The question of whether acquired drug-resistance mutations in relapsed paediatric acute lymphoblastic leukaemia (ALL) pre-exist or are induced by treatment has been answered in part by an international study.
Researchers in the US, Germany and China say their collaboration has found evidence of a specific mechanism by which thiopurine chemotherapy induced drug-resistance-associated mutations leading to relapse.
Using genomic and functional analysis of relapsed ALL they showed that thiopurine treatment in mismatch repair (MMR)-deficient leukaemias induced hotspot TP53 R248Q mutations through a specific mutational signature (thio-dMMR).
The researchers analysed more than 1,000 samples collected from the patients at different times in treatment, including samples from 181 patients collected at diagnosis, remission and relapse.
The study showed sequential MMR inactivation was followed by TP53 mutation in some patients with ALL.
The mutation promoted resistance to was associated with on-treatment relapse, poor treatment response and resistance to multiple chemotherapeutic agents, including vincristine, daunorubicin and cytarabine.
However it could potentially be reversed by pharmacological p53 reactivation, the researchers suggested in their paper published in Nature Medicine.
“The findings offer a paradigm shift in understanding how drug resistance develops,” said study investigator Dr Jinghui Zhang (PhD) St.
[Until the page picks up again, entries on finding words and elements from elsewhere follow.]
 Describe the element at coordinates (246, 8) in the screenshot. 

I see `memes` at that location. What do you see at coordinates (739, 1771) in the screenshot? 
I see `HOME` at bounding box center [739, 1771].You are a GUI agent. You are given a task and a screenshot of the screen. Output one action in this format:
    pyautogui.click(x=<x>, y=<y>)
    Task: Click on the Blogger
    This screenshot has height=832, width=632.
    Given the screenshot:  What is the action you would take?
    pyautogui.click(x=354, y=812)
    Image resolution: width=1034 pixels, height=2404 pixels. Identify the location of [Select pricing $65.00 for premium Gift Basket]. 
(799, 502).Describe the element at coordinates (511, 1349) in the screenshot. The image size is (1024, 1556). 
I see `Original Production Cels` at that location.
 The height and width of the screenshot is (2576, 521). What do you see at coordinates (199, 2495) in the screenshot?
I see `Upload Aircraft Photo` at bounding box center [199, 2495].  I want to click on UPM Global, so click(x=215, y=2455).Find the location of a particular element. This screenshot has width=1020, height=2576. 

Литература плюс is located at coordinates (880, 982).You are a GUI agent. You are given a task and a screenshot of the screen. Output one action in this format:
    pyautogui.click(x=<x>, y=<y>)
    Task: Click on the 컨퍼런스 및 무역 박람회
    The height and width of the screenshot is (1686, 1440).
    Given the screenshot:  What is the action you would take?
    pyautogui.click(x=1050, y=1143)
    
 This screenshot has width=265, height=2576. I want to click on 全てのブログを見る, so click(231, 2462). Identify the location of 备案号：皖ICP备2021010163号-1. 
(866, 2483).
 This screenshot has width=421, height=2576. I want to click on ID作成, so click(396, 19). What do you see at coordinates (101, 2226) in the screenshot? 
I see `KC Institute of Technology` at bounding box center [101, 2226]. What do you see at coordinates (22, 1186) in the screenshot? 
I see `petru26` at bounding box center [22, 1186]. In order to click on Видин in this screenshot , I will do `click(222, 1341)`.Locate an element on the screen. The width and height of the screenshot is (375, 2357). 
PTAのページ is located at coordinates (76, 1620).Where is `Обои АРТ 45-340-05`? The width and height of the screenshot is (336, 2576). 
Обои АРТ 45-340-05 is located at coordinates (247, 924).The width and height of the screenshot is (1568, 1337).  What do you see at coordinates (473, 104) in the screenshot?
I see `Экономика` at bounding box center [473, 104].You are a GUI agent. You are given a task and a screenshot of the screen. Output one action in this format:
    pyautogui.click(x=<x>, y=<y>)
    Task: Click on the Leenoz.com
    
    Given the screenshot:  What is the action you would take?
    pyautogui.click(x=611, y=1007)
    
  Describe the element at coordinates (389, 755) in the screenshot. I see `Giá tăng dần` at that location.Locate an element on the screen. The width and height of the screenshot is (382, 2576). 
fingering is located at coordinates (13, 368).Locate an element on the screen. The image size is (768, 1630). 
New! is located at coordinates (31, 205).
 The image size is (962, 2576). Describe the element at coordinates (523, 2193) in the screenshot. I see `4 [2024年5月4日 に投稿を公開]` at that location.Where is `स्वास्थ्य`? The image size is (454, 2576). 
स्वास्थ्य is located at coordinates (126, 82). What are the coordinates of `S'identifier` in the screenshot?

Jude Children’s Research Hospital in Memphis.
“The results also suggest possible treatment strategies for ALL patients who relapse, including screening to identify those who should avoid additional thiopurine treatment.”
The researchers noted that 94% of patients with ALL become five-year survivors, but relapse remains the leading cause of death worldwide for children and adolescents with ALL.
They estimated that treatment-induced mutations played a role in 25% of paediatric ALL relapse. About 8% of ALL patients had evidence of the thiopurine-associated mismatch-repair signature.
The study findings study would not only change ALL treatment considerations, but also opens the door to study mechanistically how defective repair generates drug-resistant mutations, the authors suggested.
“In the future, it may be possible to monitor bone marrow during treatment as a way to detect these mutational signatures early enough to help identify at-risk patients who may be candidates for emerging therapies like CAR-T cells,” Dr Zhang said.